Photo by Krzysztof Niewolny on Unsplash
Introduction
AWS RDS Data API is the service that helps use relational databases without setting up a direct SQL connection. It seems like a useful option, especially for serverless applications, where connections are created inside short-living lambda containers.
With RDS Data API we don't need to open and close connections by ourselves. AWS manages this process (AppSync uses the same mechanism inside RDS resolvers)
Goal
I plan to build a simple HttpAPI endpoint and add a Lambda function as an integration. The application code will be written in TypeScript. For the database, I will use the Aurora Serverless cluster.
The lambda function will call Aurora DB using RDS Data API.
Project
Code is available in the GH repo
Infrastructure
Let's create AWS resources.

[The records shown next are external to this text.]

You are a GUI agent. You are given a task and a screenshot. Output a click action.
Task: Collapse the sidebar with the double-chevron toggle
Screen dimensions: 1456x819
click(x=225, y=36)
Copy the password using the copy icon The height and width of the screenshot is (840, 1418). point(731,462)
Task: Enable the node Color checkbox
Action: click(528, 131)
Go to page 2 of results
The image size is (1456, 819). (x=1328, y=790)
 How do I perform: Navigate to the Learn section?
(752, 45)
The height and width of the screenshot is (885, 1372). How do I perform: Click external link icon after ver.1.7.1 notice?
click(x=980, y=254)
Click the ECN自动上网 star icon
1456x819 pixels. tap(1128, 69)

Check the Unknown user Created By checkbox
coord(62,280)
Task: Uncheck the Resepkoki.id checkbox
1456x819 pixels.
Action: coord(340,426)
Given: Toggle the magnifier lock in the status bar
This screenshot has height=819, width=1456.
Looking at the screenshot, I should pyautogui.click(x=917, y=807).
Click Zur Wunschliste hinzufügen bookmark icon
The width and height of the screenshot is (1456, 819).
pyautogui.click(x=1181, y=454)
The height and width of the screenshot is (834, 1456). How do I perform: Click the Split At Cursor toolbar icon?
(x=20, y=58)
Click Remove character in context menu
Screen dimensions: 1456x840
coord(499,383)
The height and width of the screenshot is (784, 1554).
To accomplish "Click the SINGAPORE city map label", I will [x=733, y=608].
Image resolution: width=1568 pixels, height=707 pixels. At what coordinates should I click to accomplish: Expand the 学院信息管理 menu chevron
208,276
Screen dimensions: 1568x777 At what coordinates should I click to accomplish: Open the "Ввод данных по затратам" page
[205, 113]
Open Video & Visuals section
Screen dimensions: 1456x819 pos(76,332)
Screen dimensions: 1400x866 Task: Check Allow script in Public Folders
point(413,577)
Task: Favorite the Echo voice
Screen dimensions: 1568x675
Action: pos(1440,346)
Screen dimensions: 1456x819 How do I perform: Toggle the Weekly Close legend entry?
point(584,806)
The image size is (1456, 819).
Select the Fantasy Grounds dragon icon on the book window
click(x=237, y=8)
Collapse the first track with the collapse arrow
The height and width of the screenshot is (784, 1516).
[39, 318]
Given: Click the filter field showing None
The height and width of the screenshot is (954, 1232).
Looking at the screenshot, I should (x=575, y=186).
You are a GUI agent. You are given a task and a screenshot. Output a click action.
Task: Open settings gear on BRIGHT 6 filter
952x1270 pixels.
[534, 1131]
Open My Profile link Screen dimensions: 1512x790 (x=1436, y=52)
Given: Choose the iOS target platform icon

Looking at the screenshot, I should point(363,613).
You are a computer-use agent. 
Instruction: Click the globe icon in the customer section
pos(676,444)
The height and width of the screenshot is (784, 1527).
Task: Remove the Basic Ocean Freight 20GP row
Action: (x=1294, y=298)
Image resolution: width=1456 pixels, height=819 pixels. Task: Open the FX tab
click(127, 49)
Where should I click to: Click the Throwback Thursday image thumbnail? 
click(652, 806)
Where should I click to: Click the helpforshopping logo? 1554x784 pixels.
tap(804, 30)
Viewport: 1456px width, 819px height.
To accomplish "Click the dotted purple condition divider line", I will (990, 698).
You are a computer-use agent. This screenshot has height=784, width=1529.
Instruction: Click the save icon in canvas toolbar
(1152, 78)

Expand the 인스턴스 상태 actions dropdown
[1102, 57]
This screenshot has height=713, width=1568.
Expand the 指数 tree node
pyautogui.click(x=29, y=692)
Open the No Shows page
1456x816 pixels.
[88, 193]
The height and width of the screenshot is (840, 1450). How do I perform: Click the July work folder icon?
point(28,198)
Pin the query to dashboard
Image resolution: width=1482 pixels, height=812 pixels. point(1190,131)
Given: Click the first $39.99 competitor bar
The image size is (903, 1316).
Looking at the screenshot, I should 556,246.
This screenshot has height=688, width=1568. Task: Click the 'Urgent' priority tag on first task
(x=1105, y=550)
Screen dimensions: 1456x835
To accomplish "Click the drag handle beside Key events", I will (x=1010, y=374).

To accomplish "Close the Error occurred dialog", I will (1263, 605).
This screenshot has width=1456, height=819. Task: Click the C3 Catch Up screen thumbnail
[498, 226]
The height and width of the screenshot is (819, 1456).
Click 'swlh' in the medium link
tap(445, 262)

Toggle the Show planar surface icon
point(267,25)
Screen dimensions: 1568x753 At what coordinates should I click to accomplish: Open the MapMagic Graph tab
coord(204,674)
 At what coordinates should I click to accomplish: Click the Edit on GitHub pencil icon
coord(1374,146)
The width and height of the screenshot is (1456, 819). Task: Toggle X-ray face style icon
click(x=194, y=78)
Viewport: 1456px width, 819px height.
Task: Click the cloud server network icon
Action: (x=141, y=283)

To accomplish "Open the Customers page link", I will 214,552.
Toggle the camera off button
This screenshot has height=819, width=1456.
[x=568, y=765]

I am using AWS CDK to define infrastructure
//... imports
export class RdsDataNodejsStack extends cdk.Stack {
constructor(scope: Construct, id: string, props?: cdk.StackProps) {
super(scope, id, props);
const vpc = new cdk.aws_ec2.Vpc(this, "Vpc", {
maxAzs: 2,
});
const dbSecret = new secretsmanager.Secret(this, "Secret", {
generateSecretString: {
secretStringTemplate: JSON.stringify({ username: "master" }),
generateStringKey: "password",
excludePunctuation: true,
includeSpace: false,
},
});
const cluster = new rds.DatabaseCluster(this, "Database", {
engine: rds.DatabaseClusterEngine.auroraPostgres({
version: rds.AuroraPostgresEngineVersion.VER_16_4,
}),
writer: rds.ClusterInstance.serverlessV2("writerInstance"),
vpc,
credentials: rds.Credentials.fromSecret(dbSecret),
enableDataApi: true,
serverlessV2MaxCapacity: 6,
serverlessV2MinCapacity: 0.5,
defaultDatabaseName: "postgres",
});
const rdsAPIFunction = new nodeLambda.NodejsFunction(
this,
"RdsAPIFunction",
{
runtime: cdk.aws_lambda.Runtime.NODEJS_20_X,
entry: "lambda/handlers/getItem.ts", // Path to the Lambda function code
handler: "handler", // Exported handler function name
tracing: cdk.aws_lambda.Tracing.ACTIVE, // Enable X-Ray tracing
environment: {
DB_SECRET_ARN: dbSecret.secretArn,
DB_CLUSTER_ARN: cluster.clusterArn,
DB_NAME: "postgres",
POWERTOOLS_SERVICE_NAME: "getItemService",
},
bundling: {
minify: true,
sourceMap: true,
keepNames: true,
format: nodeLambda.OutputFormat.ESM,
sourcesContent: true,
mainFields: ["module", "main"],
externalModules: [], // we bundle all the dependencies
esbuildArgs: {
"--tree-shaking": "true",
},
// We include this polyfill to support `require` in ESM due to AWS X-Ray SDK for Node.js not being ESM compatible
banner:
'import { createRequire } from "module";const require = createRequire(import.meta.url);',
},
}
);
cluster.grantDataApiAccess(rdsAPIFunction);
dbSecret.grantRead(rdsAPIFunction);
const itemsIntegration = new HttpLambdaIntegration(
"ItemsIntegration",
rdsAPIFunction
);
const httpApi = new apigatewayv2.HttpApi(this, "ItemsApi");
httpApi.addRoutes({
path: "/items/{id}",
methods: [apigatewayv2.HttpMethod.GET],
integration: itemsIntegration,
});
}
}
Application code
As we are not going to use SQL connection directly. Outside the handler we need only to initialize the SDK client to use rds-data
.
I use Lambda Powertools to create the tracer.
import {
RDSDataClient,
ExecuteStatementCommand,
ExecuteStatementCommandInput,
} from "@aws-sdk/client-rds-data";
import { APIGatewayProxyEventV2, APIGatewayProxyResultV2 } from "aws-lambda";
import { Tracer } from "@aws-lambda-powertools/tracer";
import { captureLambdaHandler } from "@aws-lambda-powertools/tracer/middleware";
import middy from "@middy/core";
const dbClusterArn = process.env.DB_CLUSTER_ARN;
const secretArn = process.env.DB_SECRET_ARN;
const databaseName = process.env.DB_NAME;
const TABLE = "items";
type Item = {
id: number;
name: string;
description: string;
price: number;
image: string;
};
const tracer = new Tracer({ serviceName: "getItemFunction" });
const rdsClient = tracer.captureAWSv3Client(new RDSDataClient());
//...
In the handler, I get the id
from the path parameter, and use it as a parameter for SQL SELECT
query.
RDS Data API has some limitations compared to traditional SQL connection, however, it fits perfectly in the scenario with simple queries, the limited size of the returned data, and AWS Lambda context.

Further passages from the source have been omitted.